[Task to carry out]:
Copy all lines below that use the word "Disable".
++++ Input material
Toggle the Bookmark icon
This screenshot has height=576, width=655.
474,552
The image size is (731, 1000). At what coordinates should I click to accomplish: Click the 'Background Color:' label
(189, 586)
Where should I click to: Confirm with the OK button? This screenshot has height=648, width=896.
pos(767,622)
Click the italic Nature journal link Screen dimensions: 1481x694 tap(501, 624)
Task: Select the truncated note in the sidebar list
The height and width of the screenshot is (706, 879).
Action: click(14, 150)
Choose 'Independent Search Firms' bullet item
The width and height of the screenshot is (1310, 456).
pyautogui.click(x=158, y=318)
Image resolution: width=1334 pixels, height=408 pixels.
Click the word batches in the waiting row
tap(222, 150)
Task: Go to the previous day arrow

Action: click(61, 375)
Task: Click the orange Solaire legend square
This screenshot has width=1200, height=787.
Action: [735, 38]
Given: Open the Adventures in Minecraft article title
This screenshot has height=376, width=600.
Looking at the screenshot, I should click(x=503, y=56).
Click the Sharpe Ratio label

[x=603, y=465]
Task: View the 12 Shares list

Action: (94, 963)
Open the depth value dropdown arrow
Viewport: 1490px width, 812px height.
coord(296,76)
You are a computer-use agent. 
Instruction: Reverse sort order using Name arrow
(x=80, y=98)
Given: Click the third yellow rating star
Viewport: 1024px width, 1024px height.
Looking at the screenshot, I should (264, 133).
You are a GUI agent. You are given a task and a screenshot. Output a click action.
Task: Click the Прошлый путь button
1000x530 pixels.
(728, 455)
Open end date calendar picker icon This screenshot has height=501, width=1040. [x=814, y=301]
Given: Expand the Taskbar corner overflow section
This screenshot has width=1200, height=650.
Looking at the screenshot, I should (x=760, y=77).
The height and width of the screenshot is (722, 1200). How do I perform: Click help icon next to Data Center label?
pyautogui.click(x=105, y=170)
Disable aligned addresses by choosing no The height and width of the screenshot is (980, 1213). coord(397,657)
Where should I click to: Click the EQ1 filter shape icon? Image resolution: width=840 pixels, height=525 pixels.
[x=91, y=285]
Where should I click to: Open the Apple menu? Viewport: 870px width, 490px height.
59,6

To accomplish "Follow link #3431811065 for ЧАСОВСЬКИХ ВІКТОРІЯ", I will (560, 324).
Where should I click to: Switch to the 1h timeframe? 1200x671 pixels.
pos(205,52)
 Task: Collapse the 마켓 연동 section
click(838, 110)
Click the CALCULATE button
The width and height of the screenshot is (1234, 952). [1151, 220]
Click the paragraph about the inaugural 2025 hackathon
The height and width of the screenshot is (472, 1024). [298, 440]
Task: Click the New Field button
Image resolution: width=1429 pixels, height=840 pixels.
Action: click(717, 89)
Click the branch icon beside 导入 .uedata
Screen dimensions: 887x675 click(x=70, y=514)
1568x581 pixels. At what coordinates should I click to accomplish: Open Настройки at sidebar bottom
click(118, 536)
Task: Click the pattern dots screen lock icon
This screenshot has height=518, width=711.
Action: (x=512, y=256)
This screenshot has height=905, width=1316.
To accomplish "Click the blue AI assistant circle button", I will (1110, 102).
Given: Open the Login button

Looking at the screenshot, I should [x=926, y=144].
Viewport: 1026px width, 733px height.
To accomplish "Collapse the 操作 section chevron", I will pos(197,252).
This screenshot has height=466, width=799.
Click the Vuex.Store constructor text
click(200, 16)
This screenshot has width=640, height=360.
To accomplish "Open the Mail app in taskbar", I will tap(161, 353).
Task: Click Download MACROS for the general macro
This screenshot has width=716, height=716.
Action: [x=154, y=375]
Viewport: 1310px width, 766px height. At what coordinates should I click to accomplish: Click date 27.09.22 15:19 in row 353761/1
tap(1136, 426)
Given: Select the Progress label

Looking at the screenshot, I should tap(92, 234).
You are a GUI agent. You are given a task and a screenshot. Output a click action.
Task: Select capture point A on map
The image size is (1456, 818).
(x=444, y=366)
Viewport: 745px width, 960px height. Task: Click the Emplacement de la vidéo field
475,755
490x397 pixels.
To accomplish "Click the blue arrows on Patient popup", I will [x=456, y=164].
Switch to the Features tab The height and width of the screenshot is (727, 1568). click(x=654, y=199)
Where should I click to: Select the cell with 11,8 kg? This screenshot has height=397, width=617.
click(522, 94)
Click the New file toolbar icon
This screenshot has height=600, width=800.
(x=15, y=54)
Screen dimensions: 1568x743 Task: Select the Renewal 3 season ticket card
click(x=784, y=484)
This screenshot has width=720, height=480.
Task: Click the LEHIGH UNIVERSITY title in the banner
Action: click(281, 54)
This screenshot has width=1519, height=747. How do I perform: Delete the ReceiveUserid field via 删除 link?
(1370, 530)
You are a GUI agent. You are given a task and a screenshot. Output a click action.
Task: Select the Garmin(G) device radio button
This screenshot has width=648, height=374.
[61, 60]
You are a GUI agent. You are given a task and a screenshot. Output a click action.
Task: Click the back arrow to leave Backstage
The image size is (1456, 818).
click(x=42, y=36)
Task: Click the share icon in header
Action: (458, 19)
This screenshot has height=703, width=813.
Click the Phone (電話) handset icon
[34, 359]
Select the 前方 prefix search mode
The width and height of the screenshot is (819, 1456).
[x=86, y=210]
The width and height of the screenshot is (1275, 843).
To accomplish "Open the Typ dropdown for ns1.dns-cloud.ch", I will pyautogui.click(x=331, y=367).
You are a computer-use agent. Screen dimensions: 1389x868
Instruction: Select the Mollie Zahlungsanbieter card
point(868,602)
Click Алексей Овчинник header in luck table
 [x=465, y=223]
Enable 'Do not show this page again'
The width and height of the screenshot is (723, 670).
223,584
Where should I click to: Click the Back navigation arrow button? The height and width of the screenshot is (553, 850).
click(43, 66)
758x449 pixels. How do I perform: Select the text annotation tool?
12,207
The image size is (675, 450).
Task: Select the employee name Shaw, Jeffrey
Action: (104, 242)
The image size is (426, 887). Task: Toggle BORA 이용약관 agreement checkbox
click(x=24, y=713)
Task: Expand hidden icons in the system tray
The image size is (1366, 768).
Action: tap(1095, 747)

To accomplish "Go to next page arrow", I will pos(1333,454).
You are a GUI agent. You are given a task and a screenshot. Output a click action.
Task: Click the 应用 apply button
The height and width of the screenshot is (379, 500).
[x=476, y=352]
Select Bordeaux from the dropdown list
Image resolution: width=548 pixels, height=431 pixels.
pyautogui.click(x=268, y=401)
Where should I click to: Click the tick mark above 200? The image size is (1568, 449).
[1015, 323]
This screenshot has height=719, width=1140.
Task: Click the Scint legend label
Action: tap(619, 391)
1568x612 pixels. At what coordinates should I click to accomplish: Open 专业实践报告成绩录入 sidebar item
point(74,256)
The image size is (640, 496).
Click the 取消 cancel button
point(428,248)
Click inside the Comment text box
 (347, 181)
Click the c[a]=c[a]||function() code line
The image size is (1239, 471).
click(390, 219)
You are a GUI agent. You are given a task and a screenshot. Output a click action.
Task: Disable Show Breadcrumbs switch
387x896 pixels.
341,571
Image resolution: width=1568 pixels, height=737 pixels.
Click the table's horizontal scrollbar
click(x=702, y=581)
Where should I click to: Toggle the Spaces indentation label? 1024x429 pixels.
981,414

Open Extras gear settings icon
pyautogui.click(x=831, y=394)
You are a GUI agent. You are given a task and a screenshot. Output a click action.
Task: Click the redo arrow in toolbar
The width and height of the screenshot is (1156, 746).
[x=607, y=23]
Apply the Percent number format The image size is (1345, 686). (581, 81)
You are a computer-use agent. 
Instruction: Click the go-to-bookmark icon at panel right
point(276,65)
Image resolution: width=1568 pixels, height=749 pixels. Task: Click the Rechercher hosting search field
++++++++
[Solution to the exercise]:
Disable aligned addresses by choosing no The height and width of the screenshot is (980, 1213). coord(397,657)
Task: Disable Show Breadcrumbs switch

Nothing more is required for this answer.